Lesson Learned from Voting: Learning to Let It Happen

This morning, like millions of other Americans, I fulfilled my obligation as a citizen to submit my vote in the 2008 presidential election.

After months upon months of continuing punditry, debates, ads, campaigning, speeches, tweets, chatter, discussion, debate, satire and overt begging for cash, the sum total of the whole affair was completed (for me, at least) in a matter of minutes.

Wow.

There’s something very zen about the occurrence of “the event” after months upon months of work, planning, strategy and stress.

Like the Olympians at last performing in the race that actually matters, or the live performance of a band in front of their audience after countless rehearsals, or our launching a website after long hours planning, building, refining, and optimizing it, there becomes a point where you simply let go and watch what happens.

It happens.

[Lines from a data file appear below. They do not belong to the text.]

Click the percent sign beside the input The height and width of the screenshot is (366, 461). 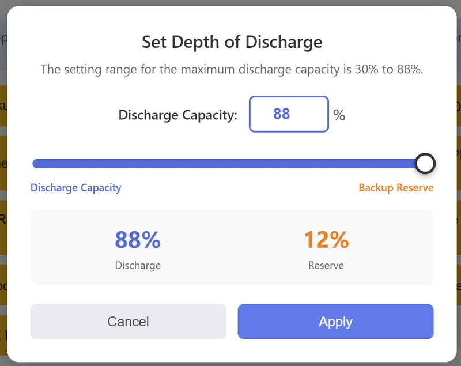[339, 115]
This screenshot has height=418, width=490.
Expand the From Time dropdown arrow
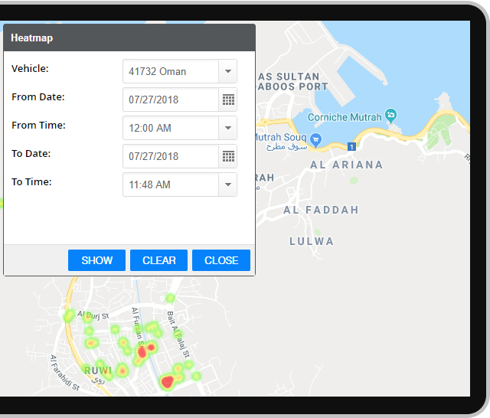click(227, 128)
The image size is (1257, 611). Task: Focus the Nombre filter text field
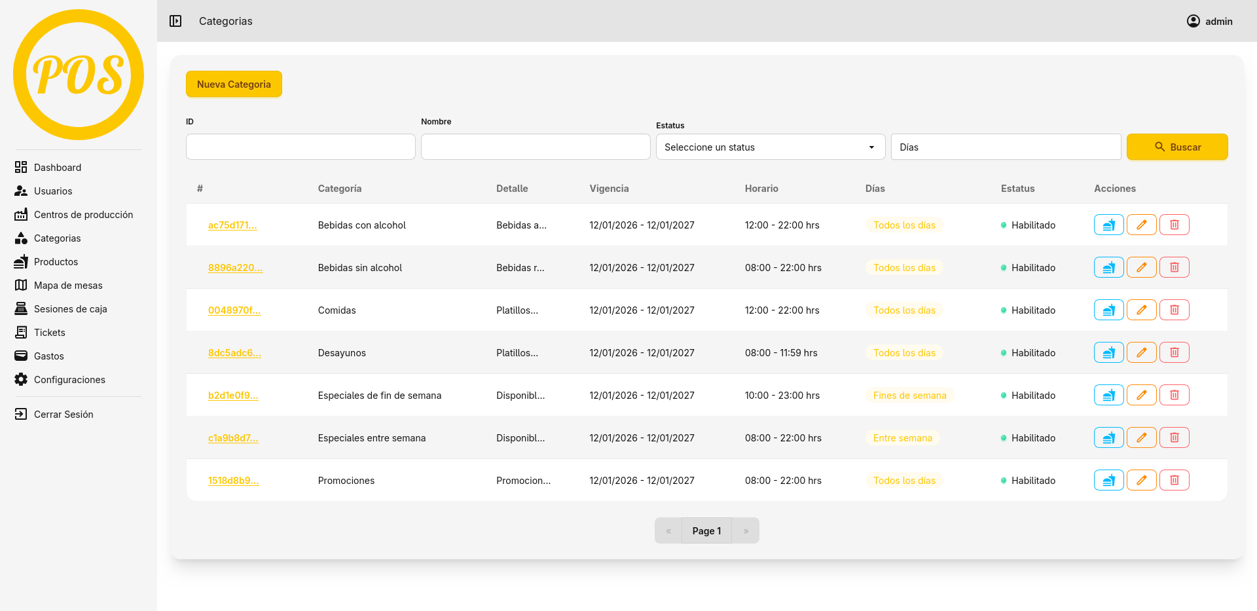(x=535, y=147)

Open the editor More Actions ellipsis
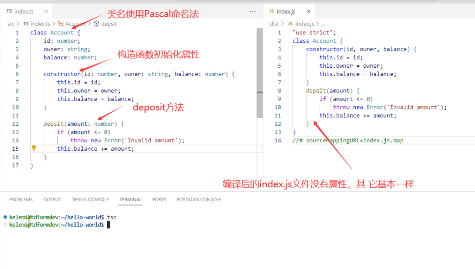(x=253, y=11)
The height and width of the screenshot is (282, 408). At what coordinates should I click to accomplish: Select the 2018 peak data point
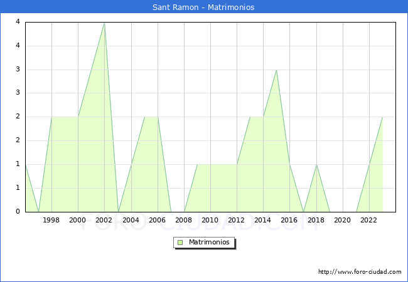[316, 164]
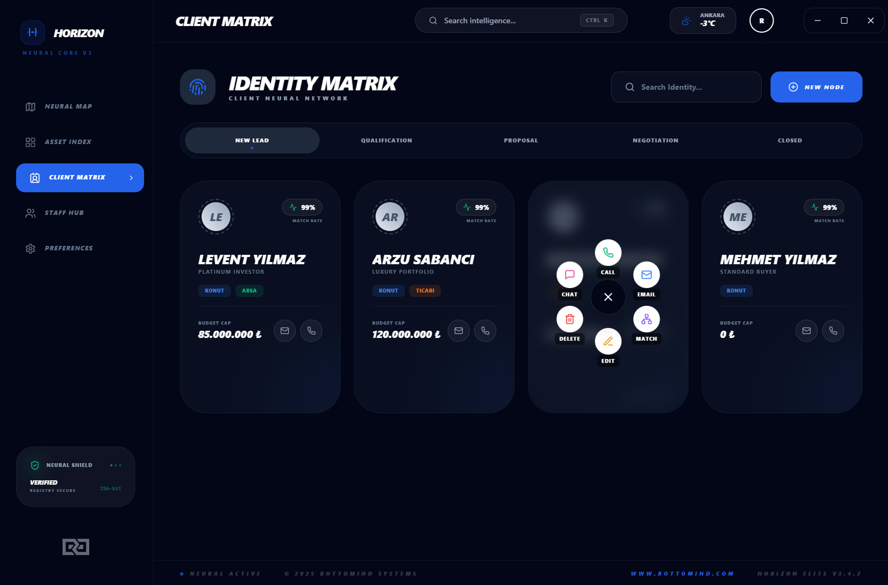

Then it’s over.

Then begins the period of analyzing the event — the athlete sees a video tape of their performance 100 times to work out the slip of the foot that made them .2 seconds slower, or the band remarks how they really killed that take of that hit song and how the crowd was just a little different from the one a few weeks ago.

And no matter how this election turns out, we know there will be plenty of people saying about what went wrong and right and how things could’ve gone differently and the mistakes that were made and what they’ll learn to do next time.

Luckily, with the web, we get a chance to make that event happen more than just once every four years… It happens every day.

And because of the nature of the technology, your website can (and should) change every day, too. Virtually infinite data is available at your fingertips to make sense of the event and how tomorrow’s event can be better than today’s. Changes are made quickly. Results are analyzed in spectacular detail.

While this level of analysis approaches the level of data burnout for most folks, it’s what we live, breathe and love. How many more gold medals would there be if gymnists could perfectly examine every single moment of every performance and try again every single day until they did better than ever?

The art is to do this without losing the charm of letting go. Letting it all happen.